Google to Dominate Dashboards?

Having conquered the worlds of web search and analytics, is Google about to corner the market on marketing dashboards?

Hardly.

What Google is doing is coordinating online ad display data with offline (TV) ad exposures. Google is partnering with Nielsen to take data directly from Nielsen’s set-top-box panel of 3,000 households nationwide and mash it up with Google analytics data to find correlations between on- and off-line exposure. The premise is, I’m sure, to help marketers integrate this data with their own sales information and find statistical correlation between the two as a means of assessing the impact of the advertising at a high level. By using data only from the set-top box, Google is able to present offline ad exposure data with the same certainty as it does online – e.g., we know that this ad was actually shown. Unfortunately, we don’t know if the ad (online or off) was actually seen, never mind absorbed.

However, with the evolution of interactive features in set-top boxes, it won’t be long before we begin to get sample data of people “clicking” on TV ads, much like we do online ads.
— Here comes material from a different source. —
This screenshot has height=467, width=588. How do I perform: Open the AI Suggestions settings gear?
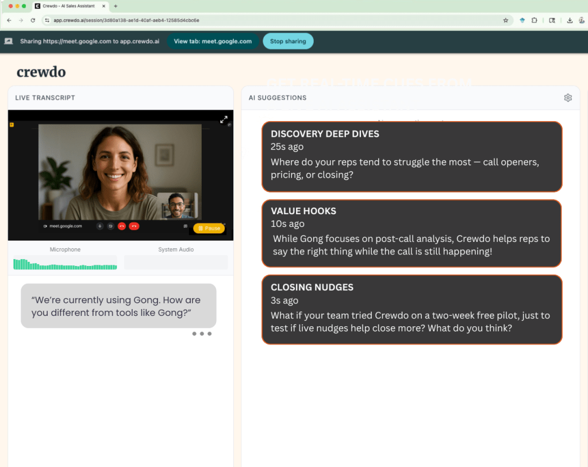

So we’ll get the front end of the engagement spectrum (shown) and the back end (responded). But we won’t get anything from the middle to give us any diagnostic or predictive insights to enhance the performance of our marketing campaigns.

A full marketing dashboard integrates far more than just enhanced ratings data and looks deeper than just summary correlations between ads shown and sales to dissect the actual cause of sales. Presuming that sales were driven by advertising in the Google dashboard model would potentially ignore the influence of a great many other variables like trade promotions, channel incentives, and sales force initiatives.

Drawing conclusions about advertising’s effect solely on the basis of looking at sales and ratings would quickly undermine the credibility of the marketing organization. So while the Google dashboard may be a welcome enhancement, it’s not by any stretch a panacea for measuring marketing effectiveness.

It seems to me that Google has created better tools. But through their lens of selling advertising, they’re perpetuating a few big mistakes.